Las muertes de ancianos en la residencias, en soledad y con escasos cuidados paliativos, es una vergüenza nacional de la que nadie se quiere responsabilizar; incluso, se da el caso paradójico, de que el entonces vicepresidente segundo del gobierno, Iglesias; principal responsable por Ley y por haberse arrogado públicamente él mismo la máxima autoridad para el sostenimiento, las buenas praxis y la atención en las mismas, ahora usa las victimas en aquellas residencias como un  arma arrojadiza contra la principal oponente en Madrid a la que, de forma desesperada —ya que se ha visto precisado a abandonar el gobierno del que tanto le costó encontrar asiento a la lumbre, para intentar salvar a su partido de la desaparición definitiva— se enfrenta para las próximas elecciones regionales en los primeros días de mayo.

Somos el segundo país europeo más pedigüeño y plenamente necesitado de ayuda económica externa en Europa para poder salir del bache en el que este gobierno nos ha metido por su mala cabeza, falta de previsión y por haber tirado por la borda millones de euros a base de todo tipo de dádivas, inútiles planes, sueldecitos y otras ayudas dedicadas a la compra de voluntades y a asegurarse favores.

Nos encontramos, intentando engañar a una Europa de nuevo —que ya está harta de nosotros— con amagos de reformas nada claras, cambios estructurales que nunca llegan y una larga lista de impuestazos que como veremos, tras las elecciones del 4 de mayo, harán temblar a grandes y pequeños.

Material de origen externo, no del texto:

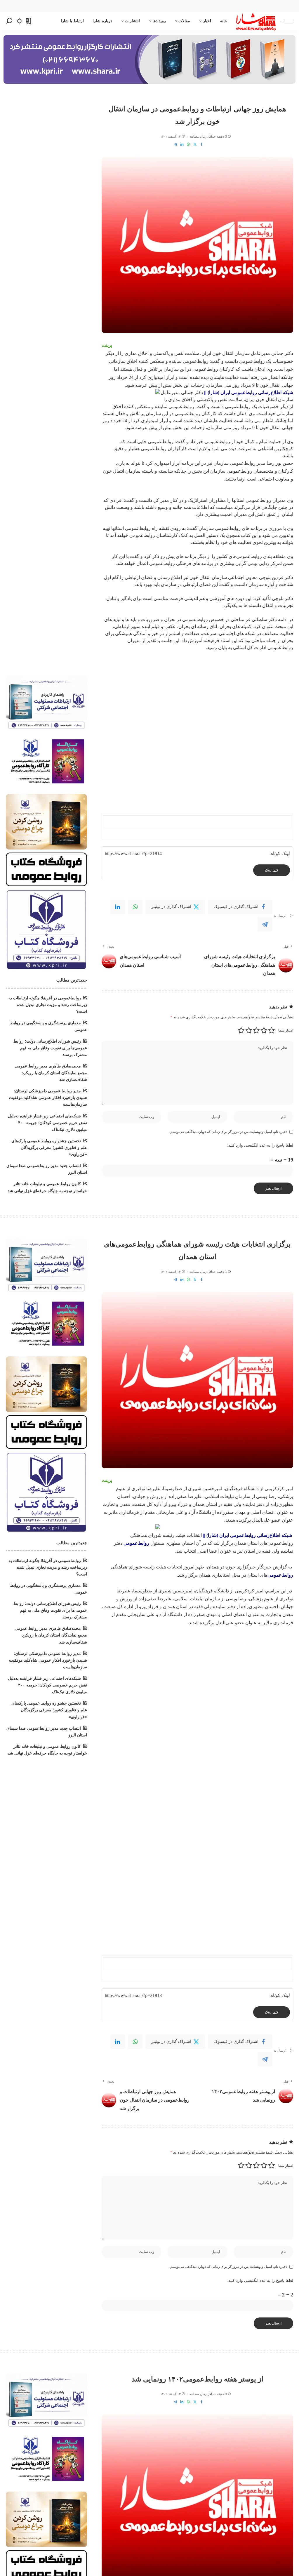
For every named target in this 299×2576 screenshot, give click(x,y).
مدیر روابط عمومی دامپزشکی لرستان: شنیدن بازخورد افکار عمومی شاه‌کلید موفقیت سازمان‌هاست (48, 1098)
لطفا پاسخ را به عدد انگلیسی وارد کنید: (260, 1145)
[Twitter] (195, 144)
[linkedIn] (117, 906)
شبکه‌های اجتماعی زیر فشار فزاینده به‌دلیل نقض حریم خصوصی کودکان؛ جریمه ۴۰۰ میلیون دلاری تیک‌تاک (47, 1123)
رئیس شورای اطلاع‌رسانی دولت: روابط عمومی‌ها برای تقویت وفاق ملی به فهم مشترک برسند (50, 1048)
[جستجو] (9, 21)
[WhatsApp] (188, 144)
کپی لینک (271, 870)
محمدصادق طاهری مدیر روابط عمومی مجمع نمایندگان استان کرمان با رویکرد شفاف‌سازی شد (51, 1073)
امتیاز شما (285, 1030)
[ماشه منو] (284, 21)
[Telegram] (175, 144)
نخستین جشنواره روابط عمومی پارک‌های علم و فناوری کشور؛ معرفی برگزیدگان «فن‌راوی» (49, 1148)
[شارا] (256, 21)
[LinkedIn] (182, 144)
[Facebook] (201, 144)
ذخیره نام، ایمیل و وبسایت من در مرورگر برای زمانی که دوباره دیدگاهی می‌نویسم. (228, 1132)
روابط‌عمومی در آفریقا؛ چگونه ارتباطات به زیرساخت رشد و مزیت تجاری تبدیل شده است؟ (47, 1005)
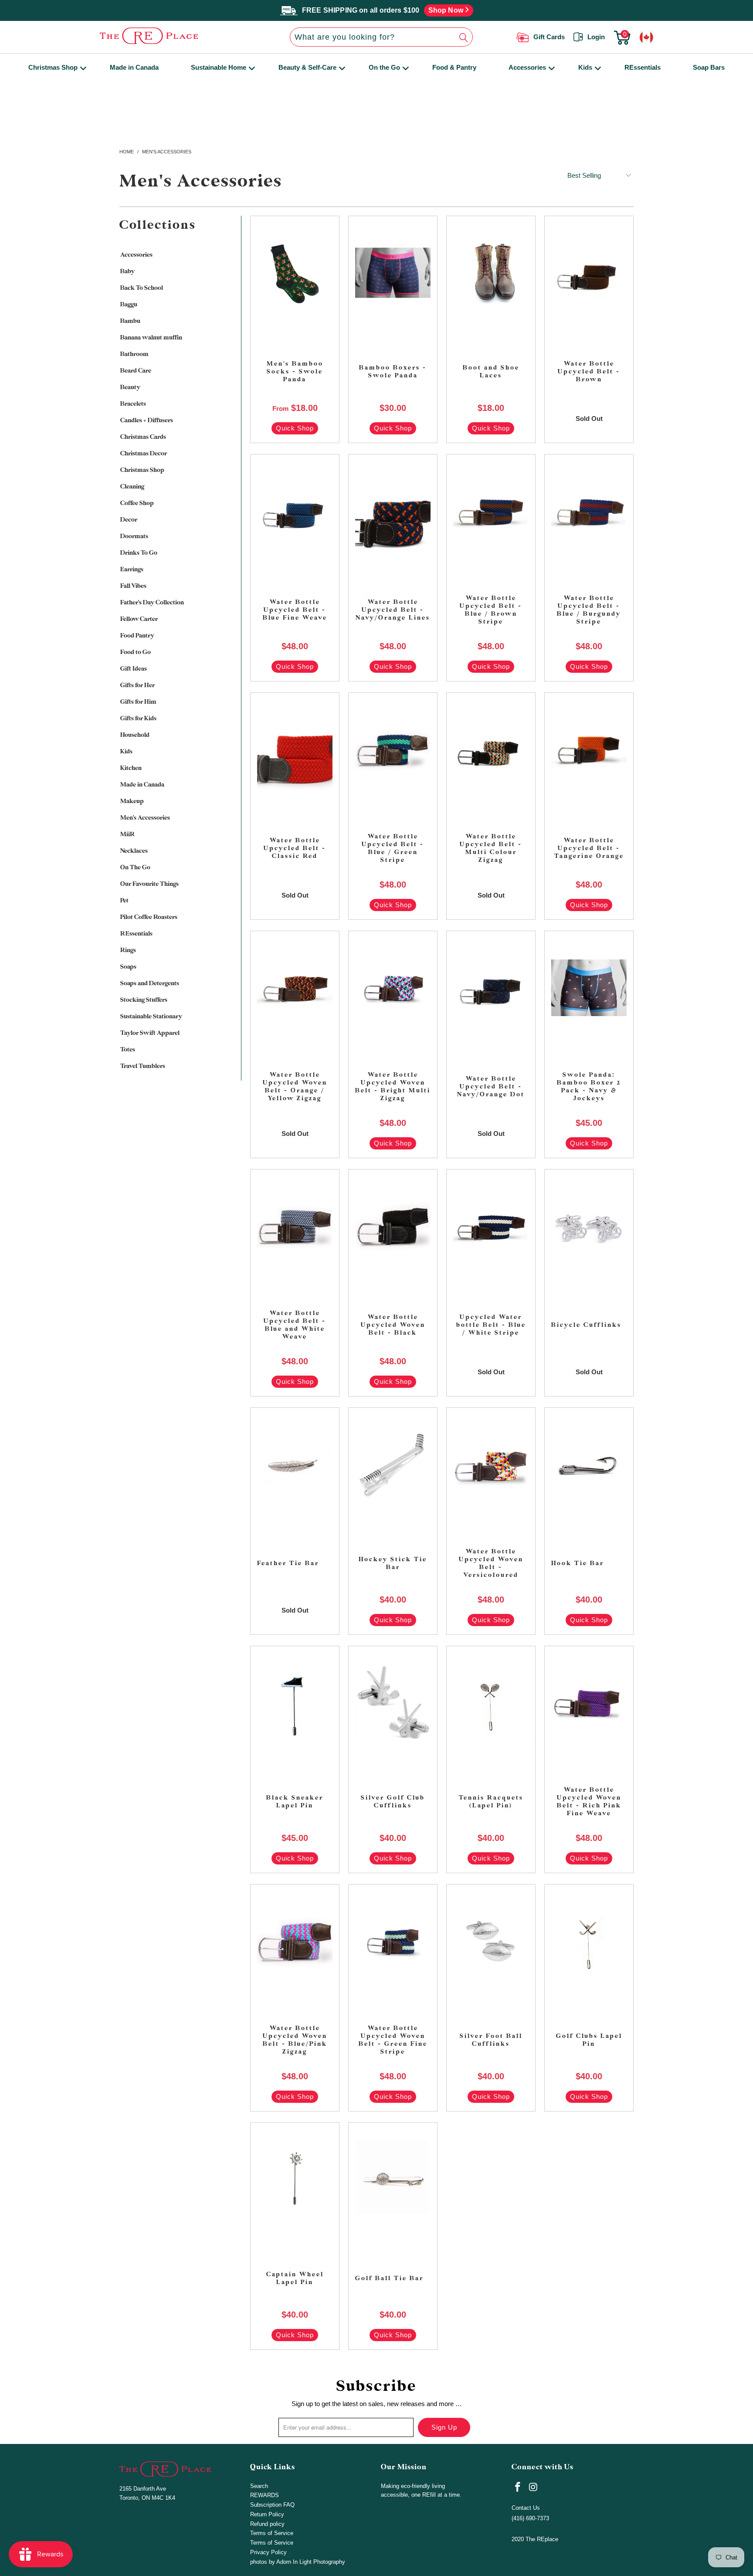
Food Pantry (137, 635)
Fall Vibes (133, 586)
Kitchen (131, 768)
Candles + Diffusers (146, 420)
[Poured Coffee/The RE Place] (173, 35)
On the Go (384, 67)
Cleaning (132, 486)
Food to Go (135, 652)
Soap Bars (709, 67)
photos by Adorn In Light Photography (297, 2562)
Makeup (132, 801)
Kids (585, 67)
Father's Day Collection (152, 602)
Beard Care (135, 370)
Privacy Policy (268, 2552)
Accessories (527, 67)
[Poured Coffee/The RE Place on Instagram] (533, 2487)
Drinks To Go (138, 552)
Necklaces (134, 850)
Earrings (131, 569)
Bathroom (134, 354)
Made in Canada (134, 67)
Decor (128, 519)
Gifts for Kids (138, 718)
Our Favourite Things (149, 884)
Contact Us (526, 2508)
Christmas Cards (143, 437)
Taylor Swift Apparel (150, 1033)
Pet (124, 900)
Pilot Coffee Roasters (148, 917)
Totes (127, 1049)
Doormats (134, 536)
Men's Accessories (145, 817)
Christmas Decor (143, 453)
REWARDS (264, 2495)
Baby (127, 271)
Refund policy (267, 2524)
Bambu (130, 321)
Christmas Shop (53, 67)
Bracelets (133, 403)
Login (596, 37)
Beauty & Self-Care (307, 67)
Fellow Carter (139, 619)
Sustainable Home (218, 67)
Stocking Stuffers (143, 999)
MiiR (127, 834)
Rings (128, 950)
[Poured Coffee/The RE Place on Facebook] (518, 2487)
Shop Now (446, 10)
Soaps (128, 966)
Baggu (128, 304)
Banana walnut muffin (151, 337)
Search (259, 2486)
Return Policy (267, 2514)
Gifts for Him (138, 701)
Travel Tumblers (142, 1066)
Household (134, 735)
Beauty (130, 387)
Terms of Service (271, 2533)
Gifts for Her (137, 685)
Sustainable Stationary (151, 1016)
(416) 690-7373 (530, 2518)
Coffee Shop (137, 503)
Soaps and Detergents (149, 983)
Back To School (141, 287)
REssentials (642, 67)
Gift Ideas (133, 668)
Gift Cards (549, 37)
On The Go (135, 867)
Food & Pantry (454, 67)
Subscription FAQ (272, 2504)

Impuestos, que serán, sin duda, la puntilla para muchos de las pequeñas empresas, negocios y autónomos, que están tiritando tras más de un año de pandemia y que ya no se fían de lo que les dice el gobierno porque, según Sánchez, hace tiempo que le habíamos ganado la partida a la pandemia y salíamos reforzados. Pero, sin embargo, aquí estamos, con los negocios cerrados, mano sobre mano y sin ver un euro positivo en las famélicas cuentas de resultados.

Nos hemos convertido en un país ninguneado por todos los países lejanos y los más cercanos, que no cuenta para nadie y que aún sigue esperando a que le llame el Tío Sam y eso que Biden es de izquierdas y en Moncloa, a pesar de los desplantes de Sánchez y Zapatero, se pensaban que con este personaje, todo anterior desaguisado se iba a arreglar en un abrir y cerrar de ojos.

Nadie pensaba en la real trascendencia de las elecciones madrileñas, salvo los que ven en Moncloa que sus butacas pueden estar en peligro; por ello, hicieron todo lo posible para que no se hubieran celebrado. Unas elecciones en las que la mayoría de los partidos se han enfangado en una campaña sucia y barriobajera donde los insultos, amenazas, desplantes, abandonos de atriles, viejos y rancios eslóganes y absurdas mentiras se agrandan y ensalzan hasta niveles increíbles como el tratar de impedir un pequeño mitin en un rincón de la capital a base de lanzarles pedradas o en enviar amenazas con munición de guerra en varias cartas y sacarlo a la prensa como su gran baza para ganar.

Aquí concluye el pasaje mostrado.